To classical liberals, money was gold, and gold was money. There is a letter David Hume wrote Adam Smith dated 1776, wherein Hume berates his friend for writing in his recent great book that the king of France took a seignorage of 8% for minting coins. Hume writes that if this were true, Frenchmen would take their gold to Belgium or Holland, whose monarchs minted coins for 2%. This was the limited role of the monarch vis-à-vis money then. The monarch did not manufacture money; it was a world of “private money”. In his Wealth of Nations, Smith lists the “three duties of the sovereign”; there is no mention of money. If Hume or Smith were to visit the modern world, they would consider our fiat paper system a scandal, and heap derision and scorn on our professional economists.

How did it all go so wrong? Without getting into the gross errors that have taken over economic theory, I would like to focus here on legal issues. Money has no legal definition anywhere in the world today. This was never the case before. In 1776, the King’s coin was defined as containing a specific quantity of gold of prescribed fineness. In 1776, when the constitution of the US was being drafted, the federal government was granted the power to mint coinage, not create paper money. If we look at the India of those days, Smith himself was picked to lead a Commission to Bengal—to suggest a reform of the coinage.

Our first effort today, therefore, must be towards once again defining money in law. A rupee must be so much gold. If we do not anchor money to a tangible commodity, we will forever be using a measuring rod for economic calculation that is ever-changing and flexible, thereby throwing all economic decision making astray. This means a return to gold and silver coinage. This must be the real, legal money.

Let us turn to paper notes. In Smith’s time, these were redeemable in gold on demand. Smith and Hume both admired the Bank of Amsterdam, which maintained a 100% reserve against deposits then. But neither understood fractional reserve banking or central banking —the scourge of the modern world. Yet, the common masses of those days, untutored in political economy, would never accept irredeemable paper as money. This explains Sir Robert Peel’s Banking Act of 1844, which sought to make Bank of England notes redeemable in gold on demand but failed, because neither the great prime minister nor his government understood the mystery of banking.

The extremely shallow debates of those days between the currency and banking schools have been adequately detailed in Murray Rothbard’s magisterial history of economic thought, which is exceptionally unjust to the memory of Smith; but that aside, the point that needs to be emphasized is this: Because of the deficiencies in Peel’s Banking Act of 1844, both money and banking operate outside the law today. Money has no legal definition, and banking is, therefore, a fraud. Central bankers run unaccountable and illegal monetary systems. This is fatal for the economic health of all nations, especially poor nations.

The crux of the matter is that currency has become a “property title without property”. Now, this little deception by which profits could be hugely augmented was known to the goldsmiths of yore.
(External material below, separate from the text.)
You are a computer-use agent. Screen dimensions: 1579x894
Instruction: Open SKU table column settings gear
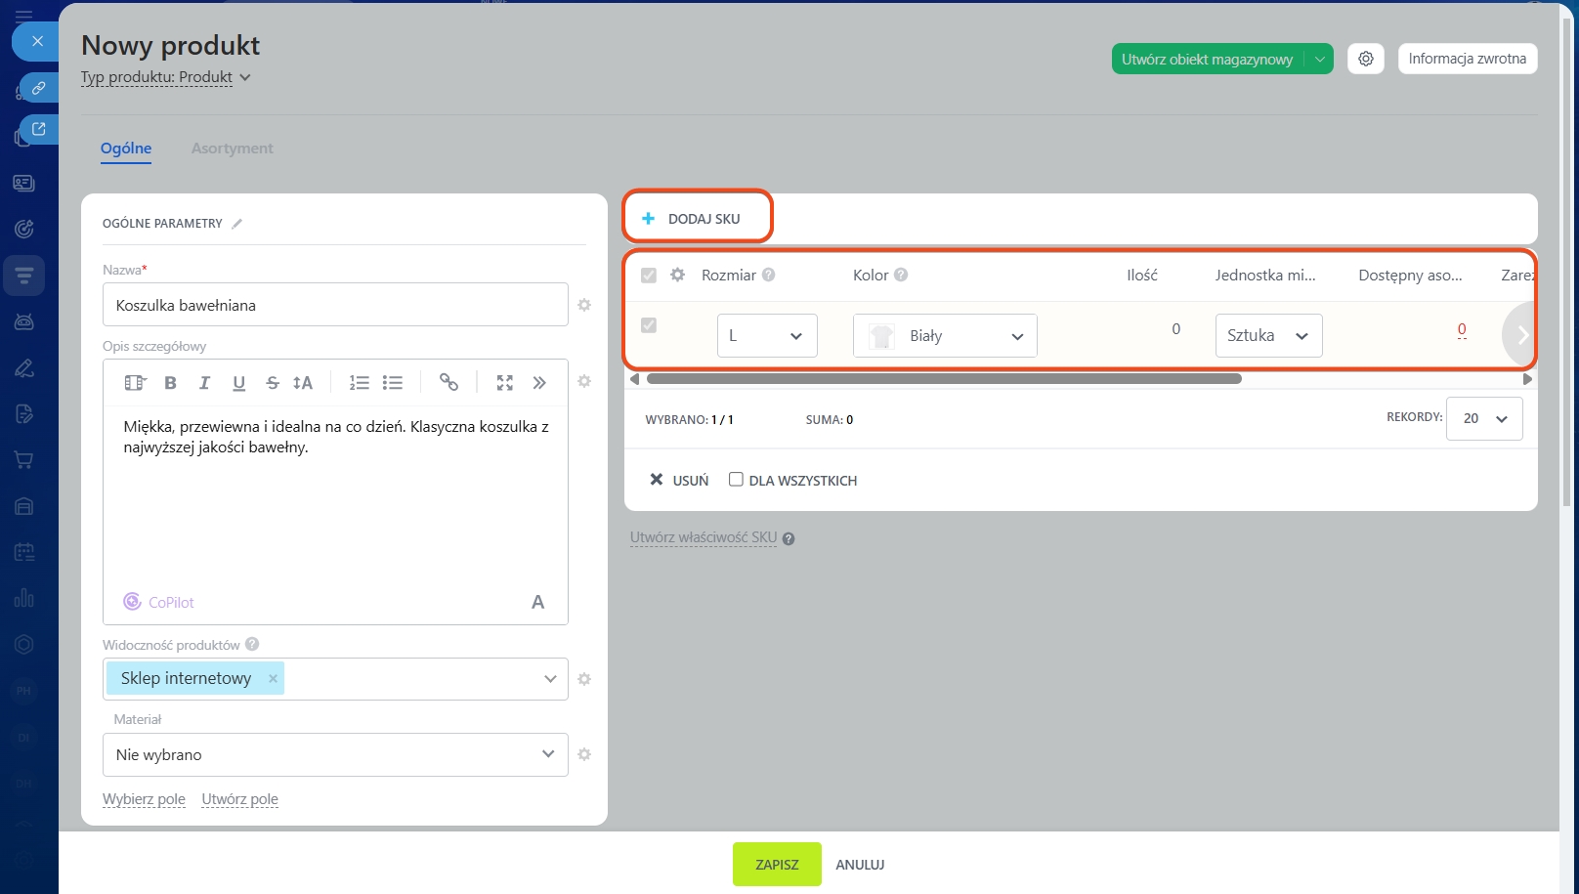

If their notes “gained currency”, they would lend out notes on interest, thereby rendering their gold reserves a “fraction” of their outstandings. Profits were earned by lending out paper, not gold. But this was still legal, and such notes are called “fiduciary media” in the old textbooks, or “money held on trust”. But this is how the problem of “property titles without property” first appeared. It is intimately connected with fractional reserve banking and is a practice based on fraud. If this is outlawed, we can have sound, private money, including paper, and free banking under law. It is either that or unaccountable central bankers.

This will be of great succour to the average bank customer. He can then make two kinds of contracts with his bank—“demand deposits” and “term deposits”. Against the former, the bank will have to keep aside a 100% reserve, for property has not been transferred. The latter will be a loan to the bank, earning interest, which the banker can lend out, provided he returns it at the end of the stipulated time. Without any “lender of last resort”, every bank depositor will be secure. This is actually ancient commercial law.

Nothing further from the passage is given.